▶ Texto de origem
'''
O último fim-de-semana foi marcado por manifestações de norte a sul do país, especialmente em Lisboa, pelo direito à habitação. Portugal tem uma grave crise de preços de casas e de rendas. As pessoas jovens não conseguem comprar ou arrendar casa onde querem e ficam em casa dos pais até muito tarde. Quero começar por saudar a capacidade da sociedade se organizar e exigir mais dos governantes e com reivindicações legítimas – ter uma casa para morar, conseguir pagar uma renda trabalhando. A grande maioria das pessoas estava lá com essa postura, reivindicar.
No entanto, quando a mensagem ultrapassava a mera reivindicação e passava para a exigência de medidas, as soluções pedidas que se viram na manifestação eram em larga medida contra-producentes, nomeadamente o congelamento de rendas (que tem séculos de história a comprovar que destrói as cidades), ataques ao direito de propriedade de todos os tipos (expropriações, acabar com os despejos tout court). É também notória a instrumentalização dos movimentos cívicos pelos partidos de esquerda (nomeadamente Bloco e PCP), que infundem as reivindicações com mensagens que nada têm que ver com habitação, e ainda por movimentos extremistas que instigam ódio e destruição e só descredibilizam as reivindicações justas e legítimas da maioria. É notória também a hipocrisia em criticar outras forças que não o PS que está no governo há 8 anos e nada fez para resolver o problema.
'''
▶ Tarefa 1
No texto sobre as manifestações pela habitação, há quantos anos o PS está no governo?
▶ Tarefa 2
Escreva a continuação do texto sobre as manifestações pela habitação, a partir da última frase apresentada.

▶ Dados fornecidos
'''
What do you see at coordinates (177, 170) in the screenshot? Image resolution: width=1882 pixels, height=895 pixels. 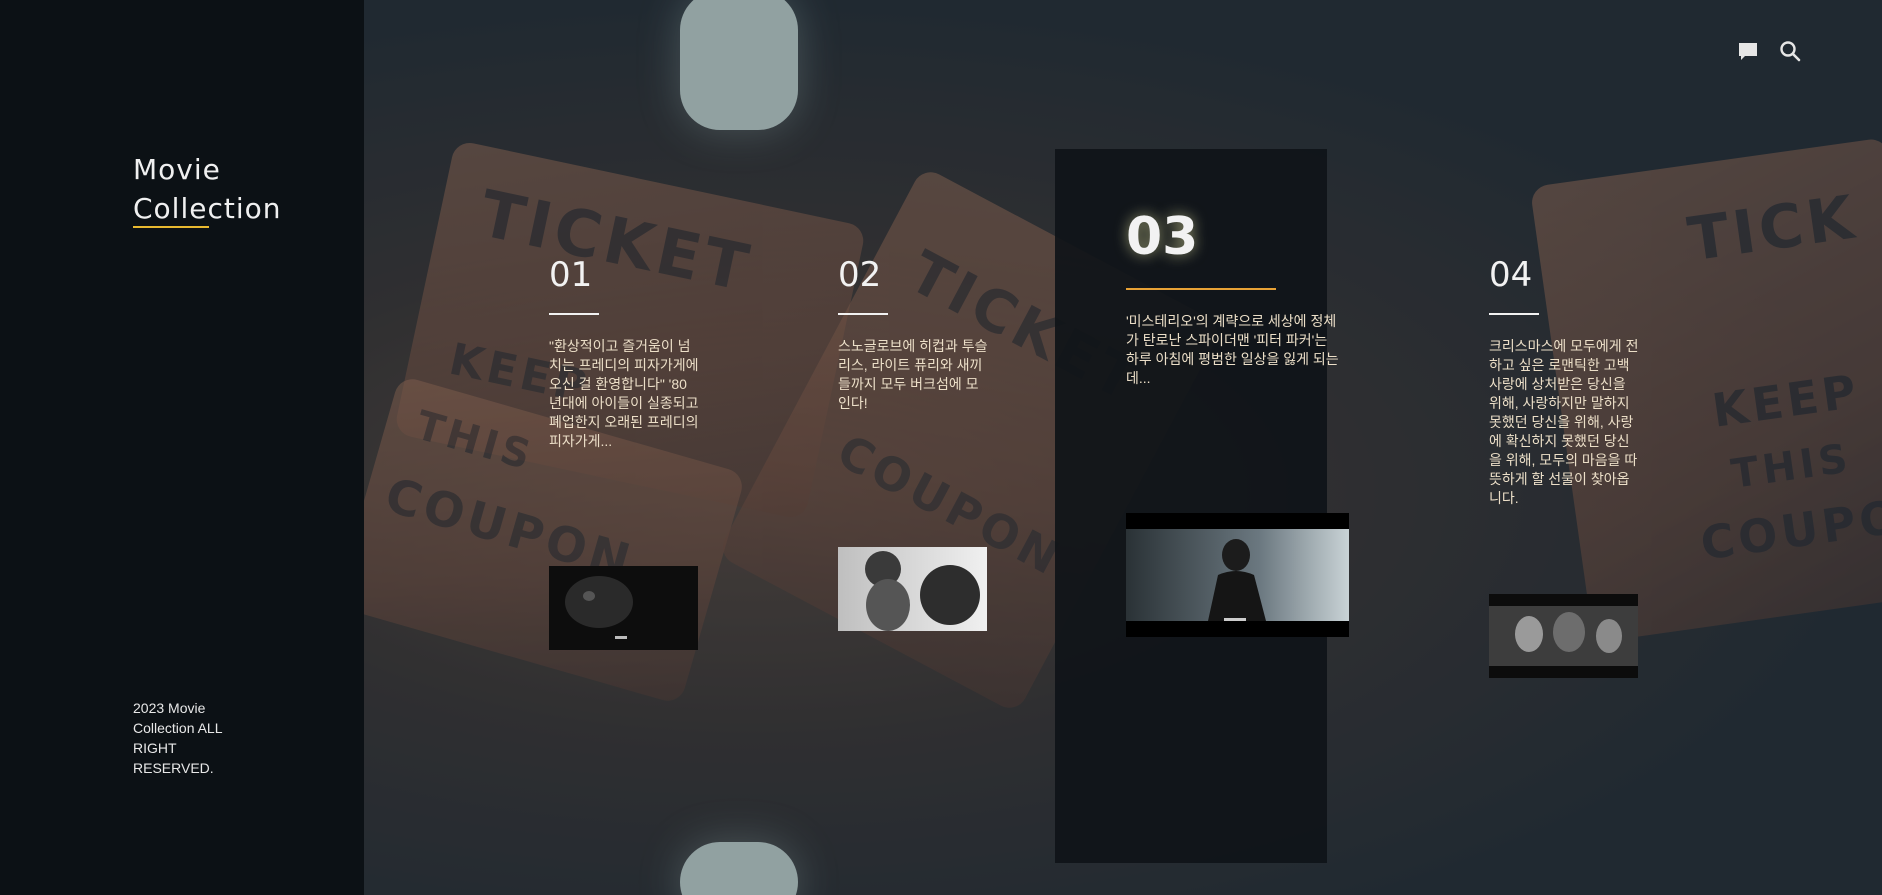 I see `logo-line-1: Movie` at bounding box center [177, 170].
'''
▶ Resposta esperada 1
Há 8 anos.

▶ Resposta esperada 2
O governo de António Costa aprovou recentemente o pacote “Mais Habitação”, que, tal como levar um cartaz que diga “Morte aos Ricos” para uma manif pacífica, sofre a consequência de legislar ignorando os factos e a realidade: é contra-producente. Atenta contra o setor privado congelando rendas e ameaçando com o arrendamento forçado, acaba com benefícios fiscais à reabilitação de casas, e impõe uma taxa extraordinária sobre o alojamento local – atividade que apenas afeta uma parte ínfima do território -, criando desconfiança a quem poderia construir e investir para vender e arrendar. Relembro que o setor privado representa mais de 96% do edificado em Portugal.
O investimento na construção caiu cerca de 6,5% no início de 2023 e é uma das maiores quebras desde 2014. O mais risível é que um Estado que não é capaz de construir o que promete, que não sabe que imóveis tem, num país com apenas 3% de parque habitacional público, acredita que pode substituir-se ao setor privado e arrendar coercivamente para subarrendar, reabilitar casas de privados ou solucionar imbróglios jurídicos.
O mercado de arrendamento já é inexistente e ficará ainda mais rígido. As casas vão demorar anos até ficarem relativamente mais baratas, se é que o farão de todo. No entanto, a boa notícia é que há outro caminho, um caminho que acredita nas liberdades, em incentivos certos, na livre iniciativa e na colaboração entre público, privado e social.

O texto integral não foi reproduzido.